Namely, a 400-person, six-and-a-half-year-old company, has mostly had the kind of trajectory that other startups envy. Mostly.
The startup’s mobile-first platform — which sells payroll, talent management and other HR services to mid-size businesses across the U.S. via subscription software — has for years been seen as among New York’s most promising businesses. Investors like True Ventures and Lerer Hippeau (not to mention a very long list of angel investors) poured into the company’s early rounds and sang its praises.
Last year, Forbes included the company on its list of 100 top cloud startups.
Then, the abrupt firing of the company’s co-founder and CEO, Matt Straz, back in May, cast a bit of a cloud over the company. Straz, who’d built the company from the ground up, was let go following an investigation into actions “inconsistent with that which is expected of Namely leadership,” the company told employees at the time.
In a series of calls with investors yesterday, none would elaborate on Straz’s alleged behavior, preferring to reiterate the company’s earlier talking points. (We weren’t able yesterday to reach Straz, who has deleted his LinkedIn account and seemingly abandoned Facebook for now.)
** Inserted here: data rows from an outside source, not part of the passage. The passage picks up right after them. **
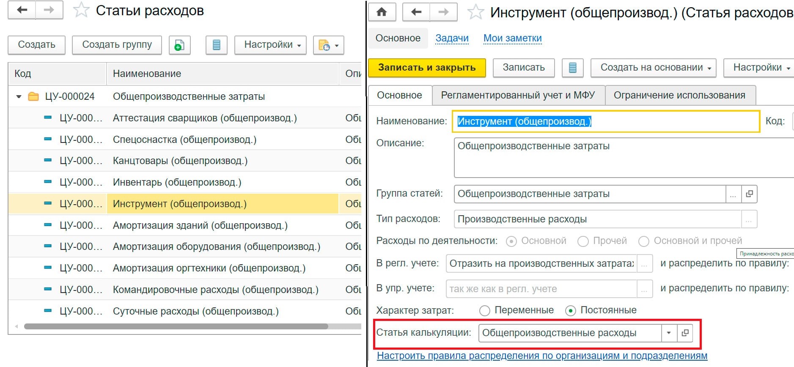Follow the Настроить правила распределения link
The image size is (794, 367).
click(542, 356)
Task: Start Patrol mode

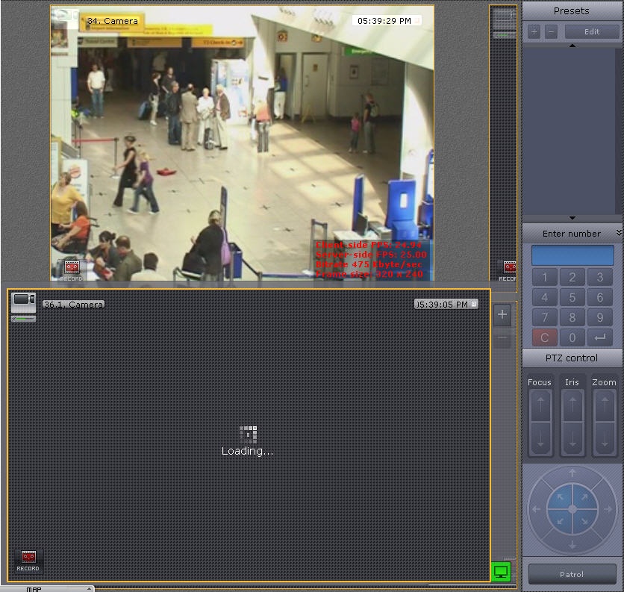Action: [572, 574]
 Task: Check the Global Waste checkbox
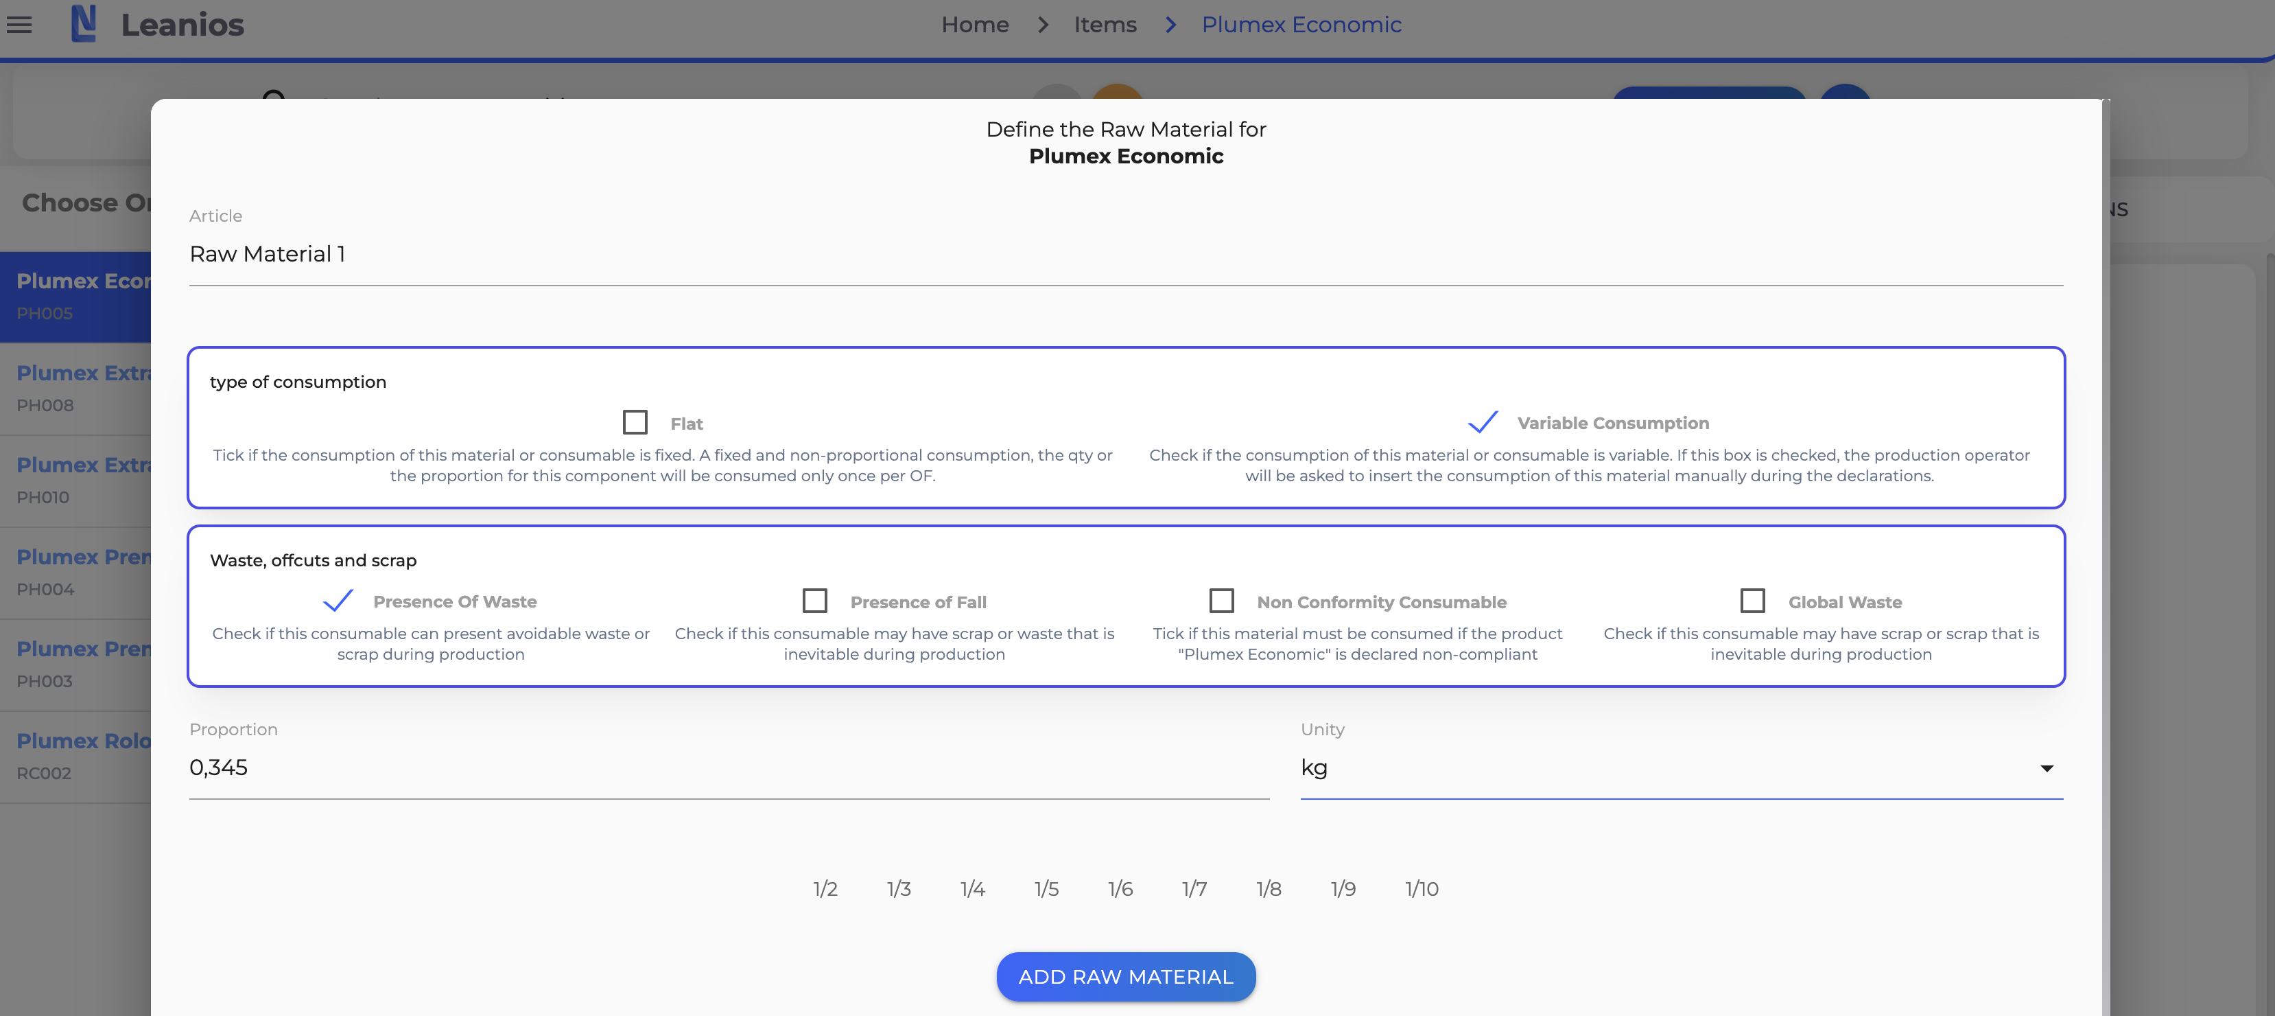point(1752,601)
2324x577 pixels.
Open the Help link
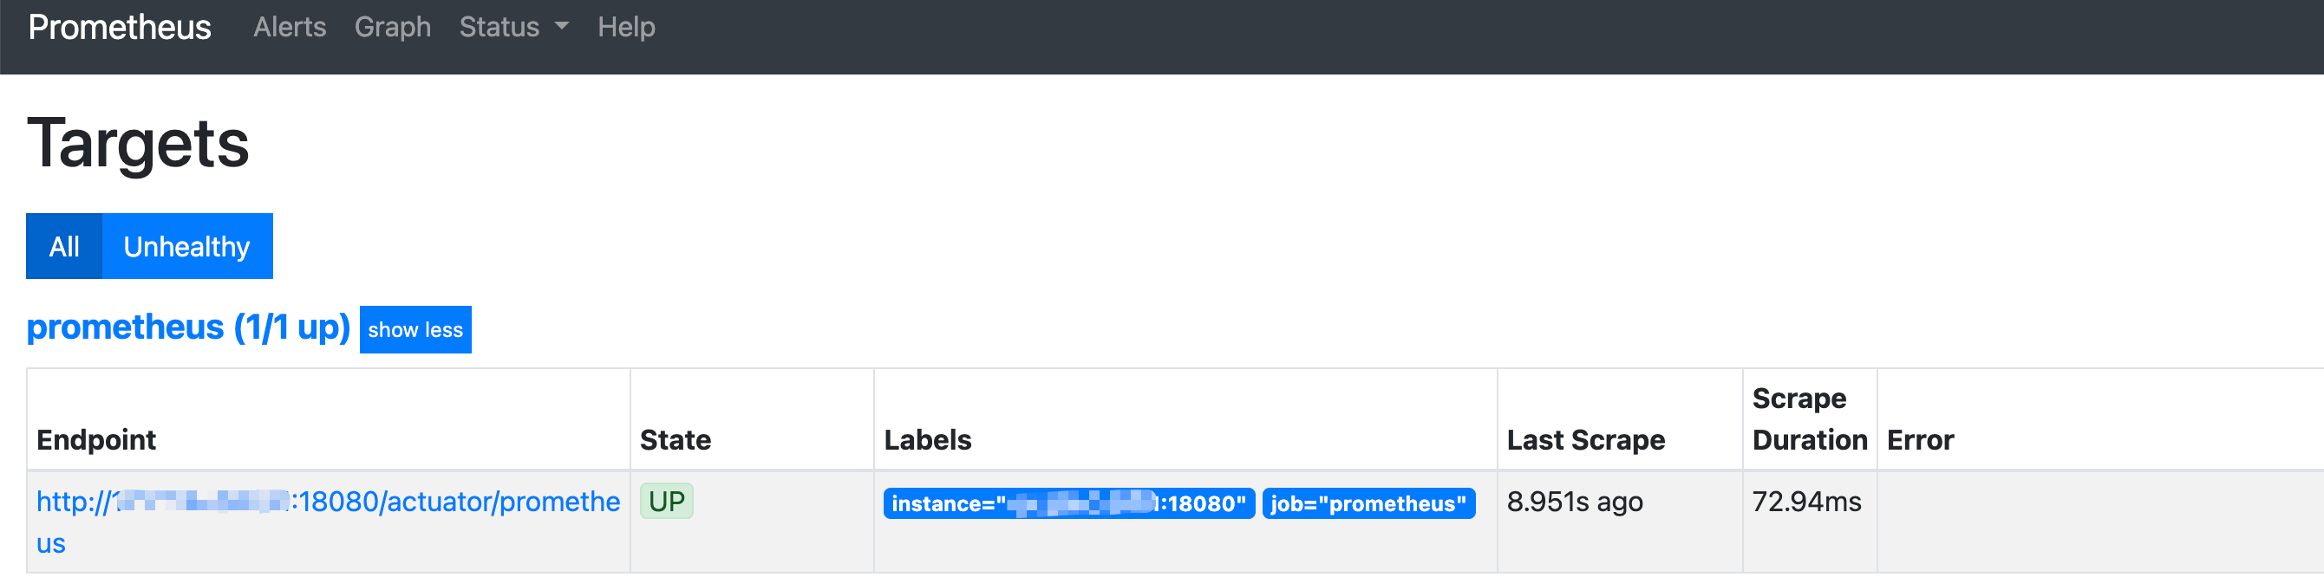pyautogui.click(x=626, y=27)
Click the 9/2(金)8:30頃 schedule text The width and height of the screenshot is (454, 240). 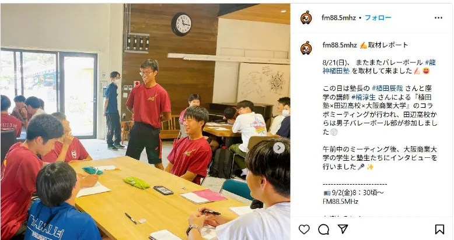coord(358,193)
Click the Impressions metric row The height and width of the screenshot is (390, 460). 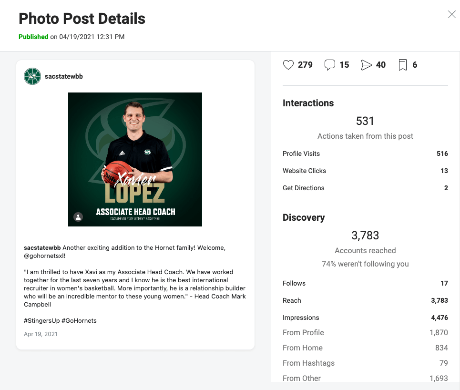coord(365,318)
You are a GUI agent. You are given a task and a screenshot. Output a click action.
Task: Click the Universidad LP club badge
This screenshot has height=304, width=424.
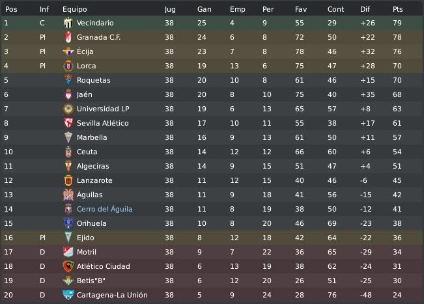click(68, 109)
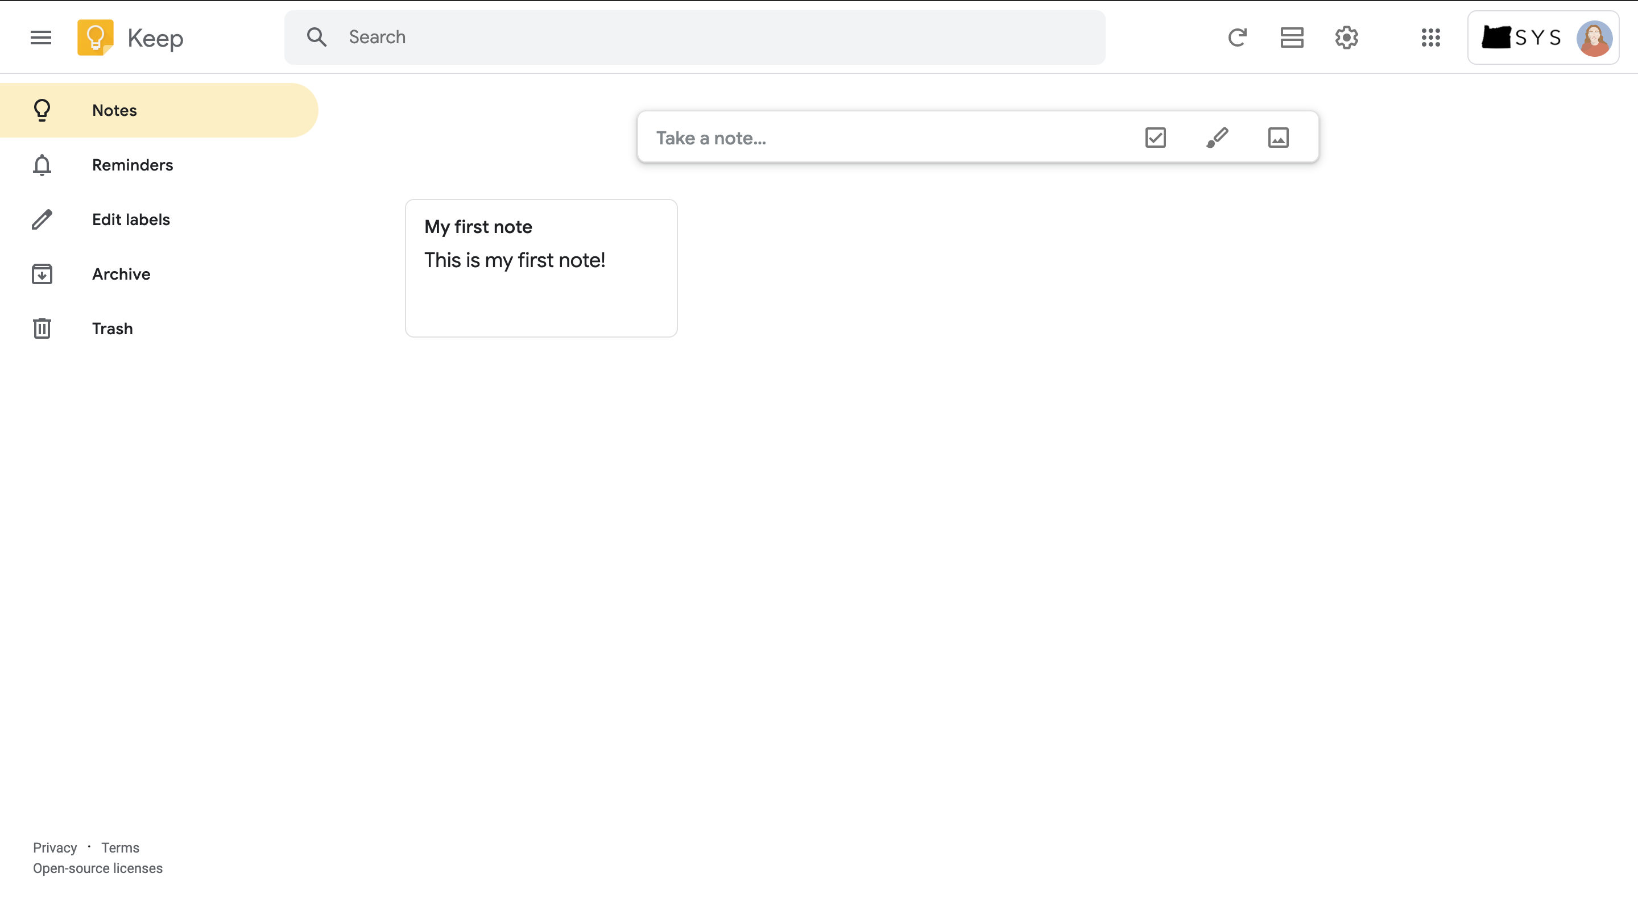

Still, credit is due for moving Namely forward more quickly than at other HR startups that — coincidentally and strangely — have also parted ways with their founding CEOs over HR issues. (Think Zenefits and BetterWorks.)
In fact, the board member who led the investigation into Straz, longtime Silicon Valley executive Elisa Steele, was just appointed as Namely’s permanent CEO. Steele seems to have hit the ground running, too, judging by her first task, which was to help the company raise more money. Indeed, today, Namely is announcing $60 million in new funding led by GGV Capital.
Tenaya Capital also joined the round, along with early investors, including True, Matrix Partners and Sequoia Capital.
It was not a job that Steele sought. Steele had joined the board of Namely last year, and after Straz’s departure, Steele — who has worked previously as the CEO of (then public) Jive Software; the head of marketing for Microsoft’s consumer apps and services brands; and as the CMO of Skype, among other things — planned to help find his replacement.
Things changed when she “went on the road with the team for our fundraising, and we got ready for our user conference [held recently],” she says. “I just fell in love with the company and with the team, and it felt like a great match.”
Unsurprisingly, investors sound excited about Namely’s odds of succeeding in the market it’s chasing, which is estimated to grow to around $30 billion globally by 2025.
They point partly to the success that companies like Shopify and GoDaddy and Dropbox have enjoyed by going after resource-constrained mid-size businesses that are increasingly relying on cloud-based software to get their work done. These businesses “haven’t seen a ton of innovation until now” when it comes to mid-market HR offerings, says Jeff Richards, a managing director at GGV Capital who led the firm’s new investment in Namely.
“Most organizations don’t have dozens of people in an HR function; they have a couple,” adds Namely board member Pat Grady of Sequoia Capital, which first invested in Namely in 2015. That means “the easier you can make their lives, the more they like your software.”
Further, though Namely has plenty of competition, the field has thinned a bit in recent years, owing to rivals’ missteps. Gusto, another HR benefits platform, just raised $140 million in fresh funding earlier this week, and publicly traded Workday increasingly caters to both large and mid-size businesses. At the same time, for example, Zenefits “had a very meteoric rise, then it faded a bit, so we don’t see them as much as a competitor,” says Richards.
As for Steele, Richards and Grady are highly effusive about her leadership abilities.
Grady first met Steele through Jive Software, which Sequoia had backed, and says that though “her background is in marketing, she’s surprisingly operational and deep across a variety of functional areas.” Richards is such a fan that he introduced her last year to another GGV portfolio company, the Bluetooth products startup Tile, where she now sits on the board. (Steele is also a director on the boards of publicly traded companies Splunk and Cornerstone OnDemand, and at Everwise, a Sequoia-backed startup.)
“She has the chance to be a superstar,” says Richards of Steele, who was also a VP at Sun Microsystems during the go-go dot-com days of nearly 20 years ago. “She just has an incredible range of experience.”
Whether Steele will have the chance again to be a public company CEO remains to be seen. But one would guess that if Namely stays on track, it has a good shot at an IPO. Public market investors have shown time and again this year that they understand software-as-a-subscription businesses, and Namely’s numbers seem promising. Steele says the company currently serves 1,000 companies that collectively employ 200,000 people, and that it has now surpassed $50 million in annual recurring revenue. (The bar for most public companies these days is at least $100 million in ARR.)
With Namely’s newest round of funding — which pushes the total amount of capital it has raised to roughly $200 million — Steele is putting the pedal to the metal, too, she suggests. Among other things on Namely’s road map: much deeper analysis that helps companies better understand the composition of their workforces and their peers; more employees; and of course, more customers, including through new partnerships.
As for whether Namely is still feeling the impact of Straz’s departure, it’s all in the past, say Namely’s representatives. “I think in the last couple of months, there’s been a renewed sense of pride and enthusiasm that the company takes the highest possible moral road and that it lives by the values it espouses,” says Grady. “When put to the test, you do see what a company’s values really are.”